Azubis für mehr Sicherheit


Ungewöhnliche Projekte erhöhen die Aufmerksamkeit der Kollegen

Worms. Stefan Kloster räuspert sich. „Würden Sie bitte an Ihren Helm denken?“, sagt der 23-Jährige höflich zu einem Kollegen. Der inspiziert gerade eine Kühlschlange. Er nickt und setzt seinen Kopfschutz auf.

Das Besondere daran? Der Mann, der hier mahnend spricht, ist Auszubildender. Und der an der Kühlschlange, Andreas Reyl, arbeitet schon seit 24 Jahren im Betrieb.

Frischer Blick

Zum Glück ist das Unwissen nur gespielt. Beim Thema Sicherheit steht der Respekt vor den alten Hasen notfalls hintenan – das lernt Kloster, einer von 30 Sicherheitsvertrauensleuten bei Evonik Röhm in Worms. Das sind alles Azubis. Ihre Aufgabe: ein Auge auf das Verhalten ihrer Kollegen haben. „Ganz gleich, wie alt diese sind oder wie lange sie schon bei uns arbeiten“, betont Ausbilder Wolfgang Schmitt.

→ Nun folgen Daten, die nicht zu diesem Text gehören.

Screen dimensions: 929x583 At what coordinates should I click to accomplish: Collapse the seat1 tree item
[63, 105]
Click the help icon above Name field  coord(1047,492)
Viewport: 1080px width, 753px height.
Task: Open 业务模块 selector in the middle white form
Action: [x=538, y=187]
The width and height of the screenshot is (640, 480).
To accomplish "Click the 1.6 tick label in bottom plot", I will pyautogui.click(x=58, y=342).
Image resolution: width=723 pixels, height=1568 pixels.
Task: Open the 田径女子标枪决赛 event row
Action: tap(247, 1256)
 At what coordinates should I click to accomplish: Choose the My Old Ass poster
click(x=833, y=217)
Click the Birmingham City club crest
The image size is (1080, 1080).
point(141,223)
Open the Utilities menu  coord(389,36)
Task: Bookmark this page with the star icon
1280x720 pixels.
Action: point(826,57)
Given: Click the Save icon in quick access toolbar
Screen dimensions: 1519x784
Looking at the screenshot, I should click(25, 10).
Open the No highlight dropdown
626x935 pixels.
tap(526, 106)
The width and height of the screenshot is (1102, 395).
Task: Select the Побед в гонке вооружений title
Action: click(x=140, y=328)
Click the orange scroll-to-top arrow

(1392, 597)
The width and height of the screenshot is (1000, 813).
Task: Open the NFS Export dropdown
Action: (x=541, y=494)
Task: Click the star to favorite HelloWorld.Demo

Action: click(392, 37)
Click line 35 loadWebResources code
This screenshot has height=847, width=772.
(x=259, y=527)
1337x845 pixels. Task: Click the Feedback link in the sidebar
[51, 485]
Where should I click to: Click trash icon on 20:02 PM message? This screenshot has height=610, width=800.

Für dieses ungewöhnliche Sicherheitsprojekt wurde das Unternehmen jetzt von den Chemieverbänden Rheinland-Pfalz ausgezeichnet.

Seit 2002 ernennt Evonik Röhm in Worms (und seit 2006 auch in Darmstadt) aus jedem Lehrjahr und jeder Fachrichtung ein bis zwei Kandidaten zu Sicherheitsexperten. Es sind angehende Chemiker, Elektrotechniker und Mechaniker. Sie besuchen Sicherheitsseminare und monatliche Zirkel mit den regulären Sicherheitsbeauftragten – freiwillig, außerhalb der Arbeitszeit.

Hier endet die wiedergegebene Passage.